Personal information
- Born: November 24, 1997 (age 28) Gyumri

Sport
- Country: Armenia
- Sport: Weightlifting
- Position: General Secretary - WFA & Member - EWF Fair Play Commission
- Weight class: 102 kg
- Coached by: Harutyun Eghoyan

Medal record
Men's weightlifting
Representing Armenia
World Championships
| Bronze medal – third place | 2022 Bogotá | 102 kg |
European Championships
| Gold medal – first place | 2021 Moscow | 102 kg |
| Gold medal – first place | 2023 Yerevan | 109 kg |
| Silver medal – second place | 2019 Batumi | 102 kg |
| Silver medal – second place | 2022 Tirana | 102 kg |
| Silver medal – second place | 2024 Sofia | 102 kg |
European U23 and U20 Weightlifting Championships
| Gold medal – first place | Klaipeda 2015 | 94 kg |
| Gold medal – first place | Bucharest 2019 | 109 kg |

= Samvel Gasparyan =

Armenian weightlifter

Samvel Gasparyan is an Armenian retired weightlifter and General Secretary of the Armenian Weightlifting Federation.
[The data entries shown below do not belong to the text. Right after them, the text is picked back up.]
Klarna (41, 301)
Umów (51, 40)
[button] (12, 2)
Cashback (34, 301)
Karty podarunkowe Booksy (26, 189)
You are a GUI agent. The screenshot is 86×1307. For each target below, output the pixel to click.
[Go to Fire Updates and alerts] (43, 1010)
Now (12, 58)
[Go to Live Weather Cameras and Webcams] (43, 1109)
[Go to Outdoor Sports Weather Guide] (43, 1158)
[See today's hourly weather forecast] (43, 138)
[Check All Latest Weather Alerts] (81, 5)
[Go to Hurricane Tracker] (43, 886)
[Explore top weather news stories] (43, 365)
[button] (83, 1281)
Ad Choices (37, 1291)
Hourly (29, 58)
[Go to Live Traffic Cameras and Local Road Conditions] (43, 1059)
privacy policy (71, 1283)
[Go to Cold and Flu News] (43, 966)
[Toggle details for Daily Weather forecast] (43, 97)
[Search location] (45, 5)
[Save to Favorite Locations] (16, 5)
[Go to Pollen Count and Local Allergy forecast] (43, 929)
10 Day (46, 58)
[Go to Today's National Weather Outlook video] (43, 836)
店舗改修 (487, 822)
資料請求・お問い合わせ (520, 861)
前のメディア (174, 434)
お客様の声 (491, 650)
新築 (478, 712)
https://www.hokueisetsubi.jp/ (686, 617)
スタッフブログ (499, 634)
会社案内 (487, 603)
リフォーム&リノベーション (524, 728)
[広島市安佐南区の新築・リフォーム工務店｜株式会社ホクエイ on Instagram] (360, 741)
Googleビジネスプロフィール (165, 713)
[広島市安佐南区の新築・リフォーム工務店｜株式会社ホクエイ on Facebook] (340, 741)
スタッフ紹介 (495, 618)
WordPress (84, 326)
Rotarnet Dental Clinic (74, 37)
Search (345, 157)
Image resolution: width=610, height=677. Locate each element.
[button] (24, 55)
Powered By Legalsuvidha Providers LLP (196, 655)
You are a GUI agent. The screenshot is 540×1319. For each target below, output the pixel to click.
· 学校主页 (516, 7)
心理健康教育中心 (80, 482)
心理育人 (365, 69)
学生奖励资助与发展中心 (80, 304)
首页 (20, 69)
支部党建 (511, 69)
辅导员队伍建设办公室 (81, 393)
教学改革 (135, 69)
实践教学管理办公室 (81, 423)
At the 2019 European Weightlifting Championships held in Batumi, Georgia, he won the silver medal in the men's 102 kg event.

Gasparyan also competed in the men's 102 kg event at the 2021 World Weightlifting Championships held in Tashkent, Uzbekistan.
He won the bronze medal in the men's 102 kg event at the 2022 World Weightlifting Championships held in Bogotá, Colombia. He won the two gold medal in European championships the men's 102 kg event at the 2021 European Weightlifting Championships & 109 kg 2023 European Weightlifting Championships.
In January 2025, the two-time European champion was appointed Secretary General of the Armenian Weightlifting Federation.